----- Data extracts -----

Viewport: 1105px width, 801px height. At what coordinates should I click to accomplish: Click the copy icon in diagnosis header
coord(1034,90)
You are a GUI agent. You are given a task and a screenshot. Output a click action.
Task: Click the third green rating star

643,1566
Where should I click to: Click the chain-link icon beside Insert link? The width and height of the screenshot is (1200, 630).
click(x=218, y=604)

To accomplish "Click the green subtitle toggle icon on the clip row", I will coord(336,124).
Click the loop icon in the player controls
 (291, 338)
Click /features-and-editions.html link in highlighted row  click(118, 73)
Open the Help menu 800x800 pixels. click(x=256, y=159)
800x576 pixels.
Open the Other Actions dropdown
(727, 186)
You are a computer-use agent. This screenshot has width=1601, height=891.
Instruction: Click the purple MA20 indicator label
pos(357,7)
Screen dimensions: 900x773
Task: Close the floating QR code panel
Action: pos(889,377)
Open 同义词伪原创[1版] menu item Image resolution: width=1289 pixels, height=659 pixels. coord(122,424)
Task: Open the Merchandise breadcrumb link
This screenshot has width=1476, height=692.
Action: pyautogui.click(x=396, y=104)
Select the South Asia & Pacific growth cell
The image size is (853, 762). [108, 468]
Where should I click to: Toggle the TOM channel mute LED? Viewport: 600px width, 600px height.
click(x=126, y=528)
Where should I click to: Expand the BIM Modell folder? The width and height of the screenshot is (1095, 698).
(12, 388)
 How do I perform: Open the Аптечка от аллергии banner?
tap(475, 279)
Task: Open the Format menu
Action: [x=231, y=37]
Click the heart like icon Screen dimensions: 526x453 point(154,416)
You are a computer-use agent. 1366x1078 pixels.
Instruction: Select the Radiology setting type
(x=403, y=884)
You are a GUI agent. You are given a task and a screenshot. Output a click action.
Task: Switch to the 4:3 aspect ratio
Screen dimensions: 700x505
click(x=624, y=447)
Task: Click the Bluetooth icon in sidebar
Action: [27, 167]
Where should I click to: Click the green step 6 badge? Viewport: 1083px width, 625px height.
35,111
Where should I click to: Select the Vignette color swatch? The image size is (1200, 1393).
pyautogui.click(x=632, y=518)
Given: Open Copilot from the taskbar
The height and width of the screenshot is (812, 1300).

-----

- **What to do**
Counting every line of the entries that holds the word "agent", report the total and no other text.

- **Your response**
4